**WHAT YOU ARE ASKED TO DO**
Can you continue the article about the woman born with half a heart from its last sentence? The entries that follow the article are not part of it.

**EXTRACTED TEXT**
Woman Born with Half a Heart Defies All Odds and Gives Birth to Healthy Babies
The heart occupies an important part in our lives, and I’m not just talking medically, either. We may not always do the right things, but our hearts are in the right place.
When we make a promise, we cross our hearts and hope to die. Our hearts go out to someone who has suffered a tremendous loss.
We all know that a faint heart never won a fair lady. And when your actual physical heart has something wrong with it, as one California woman’s did, we understand why people speak of a broken heart.
According to KCRA, Chelsea Byrnes suffered from a health problem that few of us can fathom. From the moment of her birth, she only possessed half of a functioning heart.
“I couldn’t do PE as a kid,” she explained. “I just always had to take a back seat.”
Her physical limitation led to more than one dire prognosis. In fact, multiple doctors insisted that Byrnes wouldn’t make it out of the single digits.

**MATERIAL PROVIDED**
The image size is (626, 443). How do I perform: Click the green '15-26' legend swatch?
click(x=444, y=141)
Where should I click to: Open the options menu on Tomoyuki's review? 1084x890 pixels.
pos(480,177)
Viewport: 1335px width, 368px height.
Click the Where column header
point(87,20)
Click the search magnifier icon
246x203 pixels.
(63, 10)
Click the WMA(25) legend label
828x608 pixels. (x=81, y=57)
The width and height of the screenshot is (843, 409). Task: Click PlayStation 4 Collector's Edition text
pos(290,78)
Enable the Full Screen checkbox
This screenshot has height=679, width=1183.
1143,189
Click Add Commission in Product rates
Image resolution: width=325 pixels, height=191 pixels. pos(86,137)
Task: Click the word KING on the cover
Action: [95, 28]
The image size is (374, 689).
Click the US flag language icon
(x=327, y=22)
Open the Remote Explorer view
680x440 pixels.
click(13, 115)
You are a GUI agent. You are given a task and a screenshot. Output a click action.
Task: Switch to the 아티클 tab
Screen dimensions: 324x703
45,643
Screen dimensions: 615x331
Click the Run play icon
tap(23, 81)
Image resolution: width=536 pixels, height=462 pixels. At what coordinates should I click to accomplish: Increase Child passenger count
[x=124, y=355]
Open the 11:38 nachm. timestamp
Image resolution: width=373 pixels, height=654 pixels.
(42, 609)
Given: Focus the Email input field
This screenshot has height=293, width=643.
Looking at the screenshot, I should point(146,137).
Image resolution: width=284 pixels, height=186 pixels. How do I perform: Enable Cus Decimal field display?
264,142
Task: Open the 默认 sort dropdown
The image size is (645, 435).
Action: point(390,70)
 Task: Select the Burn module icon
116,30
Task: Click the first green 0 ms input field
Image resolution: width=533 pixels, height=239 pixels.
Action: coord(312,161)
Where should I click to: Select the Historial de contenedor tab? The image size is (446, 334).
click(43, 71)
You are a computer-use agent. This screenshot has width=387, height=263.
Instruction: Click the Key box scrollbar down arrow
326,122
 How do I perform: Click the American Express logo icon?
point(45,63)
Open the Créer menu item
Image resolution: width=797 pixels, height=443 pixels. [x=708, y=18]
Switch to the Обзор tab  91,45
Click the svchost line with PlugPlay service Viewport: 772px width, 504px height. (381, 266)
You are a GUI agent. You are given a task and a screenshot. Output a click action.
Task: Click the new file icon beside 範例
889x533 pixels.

**RESULT**
Erin Arena, her mother, recalled, “I had doctors’ appointments when she was young where they told me she would live to be five. They were wrong.”
Part of Byrnes’ survival owed to her own grit and determination. “I always knew it was scary,” she said.
“I always knew I had to make good decisions in life. I always knew health was a priority.”
Byrnes’ condition isn’t as rare as you might think. The Cleveland Clinic reported that some 800,000 adults in the United States have congenital heart disease.
What’s more, that number keeps growing by roughly 20,000 every year. Why? Medical interventions continue save infants born with problems like the one Byrnes faces.
One issue that the 30-year-old Byrnes never thought she could solve was that of becoming a mother. She stated, “Honestly, a lot of [doctors] said, ‘Absolutely not.’
“A lot of them said, ‘Well, you’re never going to have kids. It was heartbreaking, honestly, because I knew in my heart I could do it.
“I knew I could be a mom. I just needed someone to believe in me.”
Dr. Pei-Hsiu Huang, Director of Adult Congenital Heart Disease at Sutter Medical Center, felt differently. Under his care and close monitoring, Byrnes and her husband were able to welcome two little lives into the world.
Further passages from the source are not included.